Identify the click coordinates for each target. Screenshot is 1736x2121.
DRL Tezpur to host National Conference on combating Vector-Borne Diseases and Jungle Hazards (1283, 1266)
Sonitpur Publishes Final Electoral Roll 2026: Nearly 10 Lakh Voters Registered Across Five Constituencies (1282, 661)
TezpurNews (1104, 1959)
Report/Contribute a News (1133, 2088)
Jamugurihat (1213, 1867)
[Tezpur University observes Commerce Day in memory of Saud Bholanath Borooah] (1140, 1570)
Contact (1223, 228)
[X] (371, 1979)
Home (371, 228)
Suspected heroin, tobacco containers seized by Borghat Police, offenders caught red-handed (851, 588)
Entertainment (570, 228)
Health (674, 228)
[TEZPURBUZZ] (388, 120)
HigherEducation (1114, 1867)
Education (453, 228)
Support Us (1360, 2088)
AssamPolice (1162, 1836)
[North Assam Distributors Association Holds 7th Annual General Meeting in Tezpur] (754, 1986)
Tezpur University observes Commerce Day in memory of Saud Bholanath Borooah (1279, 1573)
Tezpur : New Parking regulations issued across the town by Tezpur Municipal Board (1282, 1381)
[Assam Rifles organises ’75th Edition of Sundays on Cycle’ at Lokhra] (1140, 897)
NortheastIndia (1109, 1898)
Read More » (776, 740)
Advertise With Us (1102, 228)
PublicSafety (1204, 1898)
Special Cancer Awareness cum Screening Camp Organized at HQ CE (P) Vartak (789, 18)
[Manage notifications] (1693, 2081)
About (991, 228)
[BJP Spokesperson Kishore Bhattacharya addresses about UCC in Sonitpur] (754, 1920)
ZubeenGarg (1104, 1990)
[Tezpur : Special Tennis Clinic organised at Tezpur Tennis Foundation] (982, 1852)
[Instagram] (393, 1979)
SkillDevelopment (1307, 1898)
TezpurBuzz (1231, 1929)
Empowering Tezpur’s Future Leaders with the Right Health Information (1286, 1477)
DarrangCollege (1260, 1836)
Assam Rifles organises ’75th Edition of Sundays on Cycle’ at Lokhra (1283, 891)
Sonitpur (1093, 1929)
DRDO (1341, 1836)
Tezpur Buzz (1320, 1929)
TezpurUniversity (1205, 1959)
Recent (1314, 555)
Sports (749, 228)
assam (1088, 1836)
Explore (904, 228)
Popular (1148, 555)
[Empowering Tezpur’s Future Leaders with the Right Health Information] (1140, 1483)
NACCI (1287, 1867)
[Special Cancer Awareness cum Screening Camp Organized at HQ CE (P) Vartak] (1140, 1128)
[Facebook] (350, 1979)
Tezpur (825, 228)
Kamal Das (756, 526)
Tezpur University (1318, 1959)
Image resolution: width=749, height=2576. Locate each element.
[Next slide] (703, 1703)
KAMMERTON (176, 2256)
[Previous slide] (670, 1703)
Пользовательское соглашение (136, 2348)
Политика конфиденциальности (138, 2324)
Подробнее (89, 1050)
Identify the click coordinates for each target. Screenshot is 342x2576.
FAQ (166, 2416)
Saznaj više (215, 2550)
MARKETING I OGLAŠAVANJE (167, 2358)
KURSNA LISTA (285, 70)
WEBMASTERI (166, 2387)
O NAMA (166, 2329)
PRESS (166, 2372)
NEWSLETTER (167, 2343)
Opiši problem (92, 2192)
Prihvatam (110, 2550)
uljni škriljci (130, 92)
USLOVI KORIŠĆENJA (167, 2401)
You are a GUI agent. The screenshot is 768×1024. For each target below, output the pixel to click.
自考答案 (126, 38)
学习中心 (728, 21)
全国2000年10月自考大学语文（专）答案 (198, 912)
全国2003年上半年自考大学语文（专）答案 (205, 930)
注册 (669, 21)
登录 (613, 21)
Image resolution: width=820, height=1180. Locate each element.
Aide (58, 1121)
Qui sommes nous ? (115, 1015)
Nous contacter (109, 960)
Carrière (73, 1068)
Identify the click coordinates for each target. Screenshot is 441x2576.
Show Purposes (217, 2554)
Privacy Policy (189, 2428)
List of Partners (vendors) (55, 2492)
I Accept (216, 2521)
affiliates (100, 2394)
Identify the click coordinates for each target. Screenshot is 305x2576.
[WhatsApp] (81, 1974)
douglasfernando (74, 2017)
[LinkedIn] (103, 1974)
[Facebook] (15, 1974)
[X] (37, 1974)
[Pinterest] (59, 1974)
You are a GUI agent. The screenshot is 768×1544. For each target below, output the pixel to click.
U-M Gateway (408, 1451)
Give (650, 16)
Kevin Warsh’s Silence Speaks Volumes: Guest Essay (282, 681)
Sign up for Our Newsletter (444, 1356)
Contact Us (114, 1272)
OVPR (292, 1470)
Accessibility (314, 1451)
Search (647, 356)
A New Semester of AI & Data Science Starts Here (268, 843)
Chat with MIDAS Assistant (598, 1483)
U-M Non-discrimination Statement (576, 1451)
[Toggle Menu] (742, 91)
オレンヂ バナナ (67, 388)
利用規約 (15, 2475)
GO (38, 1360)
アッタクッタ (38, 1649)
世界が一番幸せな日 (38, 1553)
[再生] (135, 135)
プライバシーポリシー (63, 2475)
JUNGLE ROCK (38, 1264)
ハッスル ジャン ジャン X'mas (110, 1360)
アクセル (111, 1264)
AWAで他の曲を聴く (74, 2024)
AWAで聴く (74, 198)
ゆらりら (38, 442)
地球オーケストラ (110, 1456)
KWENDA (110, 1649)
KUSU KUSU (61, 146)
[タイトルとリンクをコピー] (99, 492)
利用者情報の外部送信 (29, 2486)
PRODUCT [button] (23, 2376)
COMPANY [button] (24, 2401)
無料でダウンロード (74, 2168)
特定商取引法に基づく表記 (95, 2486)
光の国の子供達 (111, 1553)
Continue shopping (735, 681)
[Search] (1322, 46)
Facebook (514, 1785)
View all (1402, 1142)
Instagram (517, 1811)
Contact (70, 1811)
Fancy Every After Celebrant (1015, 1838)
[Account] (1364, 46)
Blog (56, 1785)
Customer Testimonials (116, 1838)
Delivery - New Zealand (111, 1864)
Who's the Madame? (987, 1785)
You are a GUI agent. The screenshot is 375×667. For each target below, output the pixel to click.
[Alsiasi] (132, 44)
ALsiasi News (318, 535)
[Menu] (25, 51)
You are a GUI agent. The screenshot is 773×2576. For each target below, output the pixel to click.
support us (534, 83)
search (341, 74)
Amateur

────────────────────

Work instructions: Please copy only these lines, exactly: the first line of the records through the line containing "Report/Contribute a News (1133, 2088)", ends included.

Exercise response:
Identify the click coordinates for each target. Screenshot is 1736x2121.
DRL Tezpur to host National Conference on combating Vector-Borne Diseases and Jungle Hazards (1283, 1266)
Sonitpur Publishes Final Electoral Roll 2026: Nearly 10 Lakh Voters Registered Across Five Constituencies (1282, 661)
TezpurNews (1104, 1959)
Report/Contribute a News (1133, 2088)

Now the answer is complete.